### Exercise requirements
Retype each entry exactly.
━━━ Stored data
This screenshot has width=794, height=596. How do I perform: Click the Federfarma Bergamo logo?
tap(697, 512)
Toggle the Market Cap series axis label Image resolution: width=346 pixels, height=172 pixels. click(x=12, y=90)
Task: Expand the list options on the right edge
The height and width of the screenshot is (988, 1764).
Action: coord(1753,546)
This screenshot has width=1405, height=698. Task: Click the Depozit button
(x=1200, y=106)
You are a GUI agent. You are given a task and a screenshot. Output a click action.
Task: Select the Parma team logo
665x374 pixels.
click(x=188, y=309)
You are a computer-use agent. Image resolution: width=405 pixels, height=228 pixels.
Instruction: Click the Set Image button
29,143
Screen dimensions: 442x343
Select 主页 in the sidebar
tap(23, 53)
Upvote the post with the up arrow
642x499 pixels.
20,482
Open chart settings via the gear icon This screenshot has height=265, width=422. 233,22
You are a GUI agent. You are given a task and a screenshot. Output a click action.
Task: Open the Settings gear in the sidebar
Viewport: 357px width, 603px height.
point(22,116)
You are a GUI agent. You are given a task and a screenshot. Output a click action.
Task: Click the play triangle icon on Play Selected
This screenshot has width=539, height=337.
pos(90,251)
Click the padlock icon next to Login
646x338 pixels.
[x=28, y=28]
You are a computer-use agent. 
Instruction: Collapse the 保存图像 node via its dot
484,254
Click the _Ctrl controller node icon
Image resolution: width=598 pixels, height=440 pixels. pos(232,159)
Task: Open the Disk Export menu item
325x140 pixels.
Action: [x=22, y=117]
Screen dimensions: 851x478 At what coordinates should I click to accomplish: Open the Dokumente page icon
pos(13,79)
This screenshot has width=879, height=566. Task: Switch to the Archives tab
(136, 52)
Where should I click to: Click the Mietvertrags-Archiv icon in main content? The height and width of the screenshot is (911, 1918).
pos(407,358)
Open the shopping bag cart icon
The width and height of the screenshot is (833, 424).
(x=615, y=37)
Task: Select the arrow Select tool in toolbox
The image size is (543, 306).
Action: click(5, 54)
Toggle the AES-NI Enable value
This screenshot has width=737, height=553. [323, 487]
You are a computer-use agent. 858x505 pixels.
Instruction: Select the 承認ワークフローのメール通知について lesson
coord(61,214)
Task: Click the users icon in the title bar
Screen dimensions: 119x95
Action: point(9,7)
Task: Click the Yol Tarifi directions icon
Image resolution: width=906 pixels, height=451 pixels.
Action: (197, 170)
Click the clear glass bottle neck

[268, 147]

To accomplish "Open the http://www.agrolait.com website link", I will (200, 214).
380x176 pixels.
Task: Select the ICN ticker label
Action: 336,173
━━━━━━
### Response
This screenshot has width=794, height=596. How do I perform: Click the Federfarma Bergamo logo?
tap(697, 512)
Toggle the Market Cap series axis label Image resolution: width=346 pixels, height=172 pixels. click(x=12, y=90)
Task: Expand the list options on the right edge
The height and width of the screenshot is (988, 1764).
Action: coord(1753,546)
This screenshot has width=1405, height=698. Task: Click the Depozit button
(x=1200, y=106)
You are a GUI agent. You are given a task and a screenshot. Output a click action.
Task: Select the Parma team logo
665x374 pixels.
click(x=188, y=309)
You are a computer-use agent. Image resolution: width=405 pixels, height=228 pixels.
Instruction: Click the Set Image button
29,143
Screen dimensions: 442x343
Select 主页 in the sidebar
tap(23, 53)
Upvote the post with the up arrow
642x499 pixels.
20,482
Open chart settings via the gear icon This screenshot has height=265, width=422. 233,22
You are a GUI agent. You are given a task and a screenshot. Output a click action.
Task: Open the Settings gear in the sidebar
Viewport: 357px width, 603px height.
point(22,116)
You are a GUI agent. You are given a task and a screenshot. Output a click action.
Task: Click the play triangle icon on Play Selected
This screenshot has width=539, height=337.
pos(90,251)
Click the padlock icon next to Login
646x338 pixels.
[x=28, y=28]
You are a computer-use agent. 
Instruction: Collapse the 保存图像 node via its dot
484,254
Click the _Ctrl controller node icon
Image resolution: width=598 pixels, height=440 pixels. pos(232,159)
Task: Open the Disk Export menu item
325x140 pixels.
Action: [x=22, y=117]
Screen dimensions: 851x478 At what coordinates should I click to accomplish: Open the Dokumente page icon
pos(13,79)
This screenshot has width=879, height=566. Task: Switch to the Archives tab
(136, 52)
Where should I click to: Click the Mietvertrags-Archiv icon in main content? The height and width of the screenshot is (911, 1918).
pos(407,358)
Open the shopping bag cart icon
The width and height of the screenshot is (833, 424).
(x=615, y=37)
Task: Select the arrow Select tool in toolbox
The image size is (543, 306).
Action: click(5, 54)
Toggle the AES-NI Enable value
This screenshot has width=737, height=553. [323, 487]
You are a computer-use agent. 858x505 pixels.
Instruction: Select the 承認ワークフローのメール通知について lesson
coord(61,214)
Task: Click the users icon in the title bar
Screen dimensions: 119x95
Action: point(9,7)
Task: Click the Yol Tarifi directions icon
Image resolution: width=906 pixels, height=451 pixels.
Action: (197, 170)
Click the clear glass bottle neck

[268, 147]

To accomplish "Open the http://www.agrolait.com website link", I will (200, 214).
380x176 pixels.
Task: Select the ICN ticker label
Action: 336,173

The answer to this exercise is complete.